The main aim of this study was to quantify the role of water erosion in total organic carbon and nitrogen loads exported in agricultural discharge from boreal mineral soils under various cultivation practices. The research was conducted in the experimental sites of the Natural Resources Institute Finland (Luke) in Jokioinen, located in southwest Finland, and Toholampi in midwest Finland.

The studied fields had crop rotations with 4¬–5 years cycles of cereal and grass. The cultivation practices included conventional and organic cultivation, both with autumn plowing until 20 cm depth, conventional no-till cultivation with direct-sowing, and unmanaged natural grassland. In the experiment, surface water and subsurface drainage were collected near-continually over 2 years, and the concentrations of carbon and nitrogen in different forms were analysed from the discharge samples.

The results showed that erosion contributed up to 35 % of total organic carbon and 20 % of total nitrogen loads in the clayey soils – the rest being in dissolved form. In the sandy soil, erosion was negligible.

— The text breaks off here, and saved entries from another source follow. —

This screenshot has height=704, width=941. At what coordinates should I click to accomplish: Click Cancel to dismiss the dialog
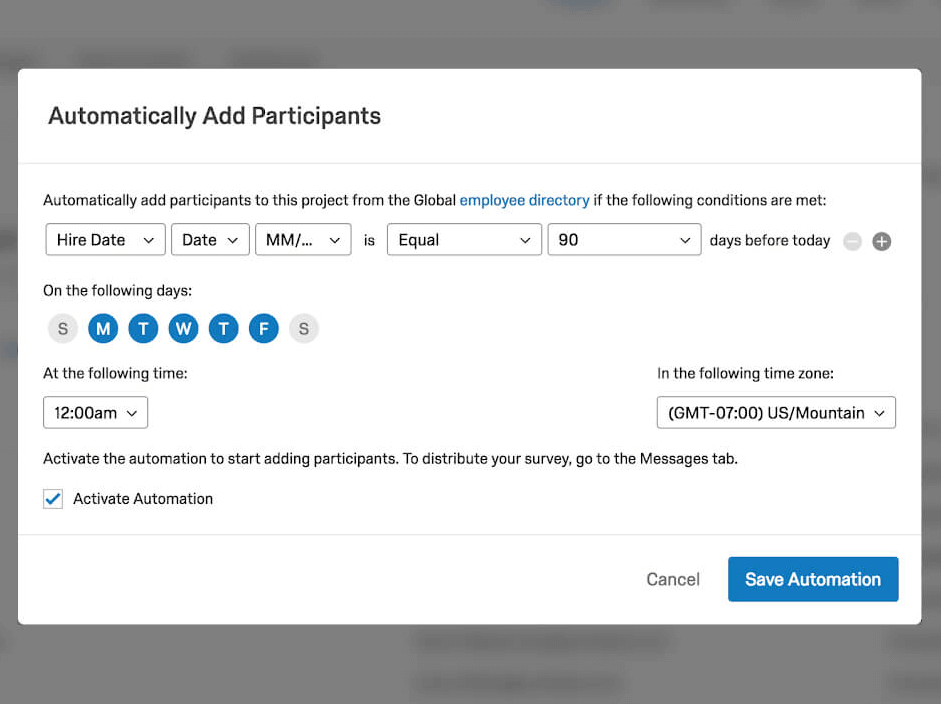pyautogui.click(x=673, y=579)
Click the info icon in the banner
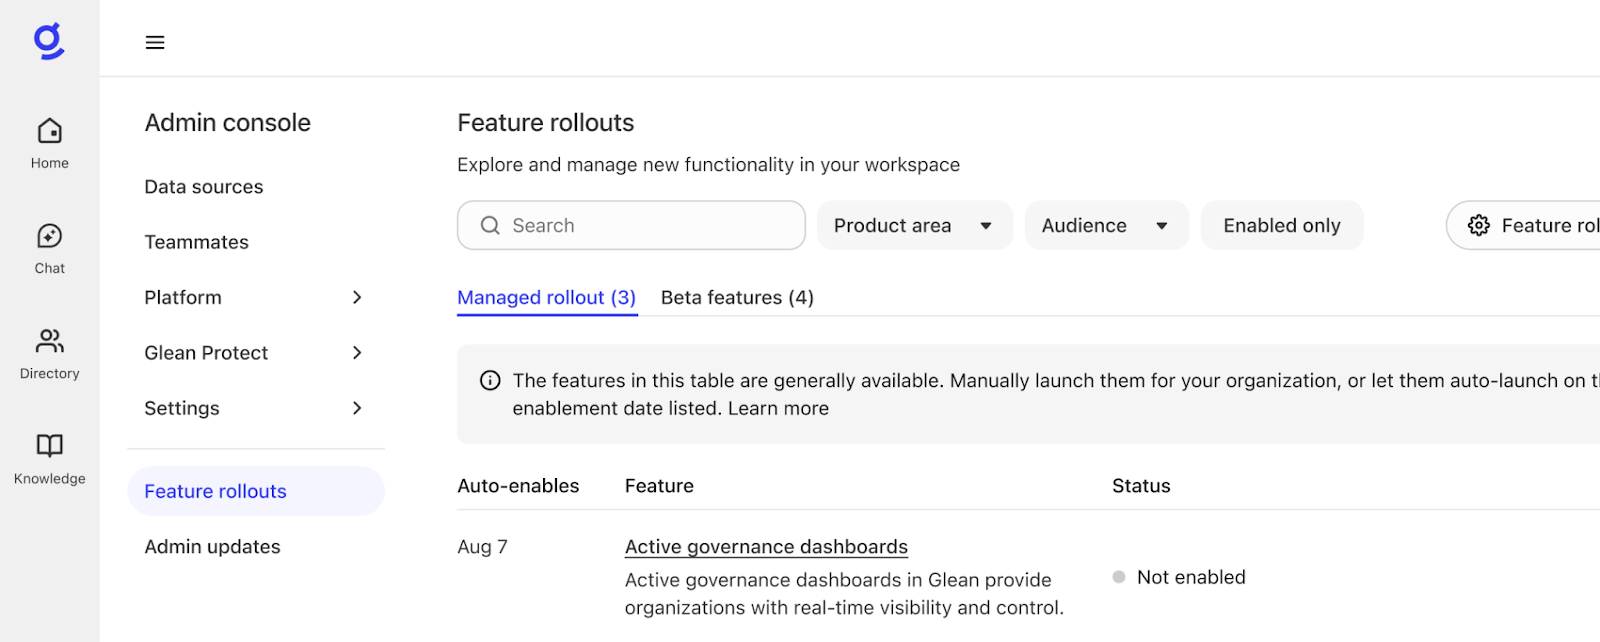This screenshot has width=1600, height=642. [490, 380]
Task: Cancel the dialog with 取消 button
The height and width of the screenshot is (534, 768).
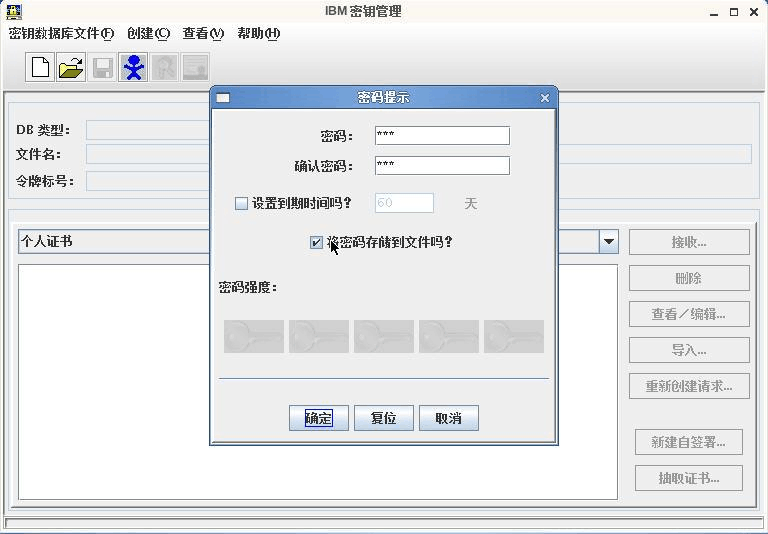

Eroded carbon and nitrogen losses were largely explained by water discharge volume and intensity, as well as soil disturbance. Plowing of clayey soils, whether annually or less frequently, shortly before high-intensity discharge events caused high sediment-exported carbon and nitrogen loads. Eroded sediment loads were consistently low from unmanaged grassland and no-tilled plots. On the other hand, the clayey soil plots with minimum disturbance produced high dissolved carbon and nitrogen loads and, thus, the total carbon and nitrogen losses under the varying cultivation practices were similar. Dissolved organic carbon loss was promoted by high surface soil organic carbon content.

Controlling both eroded and dissolved organic matter loss in cultivation is challenging. When assessing impacts of cultivation practices on the discharge-induced organic matter loads, it is important to take into account all the exported fractions in the dissolved, particulate, and mineral-associated organic matter, and further study their fate.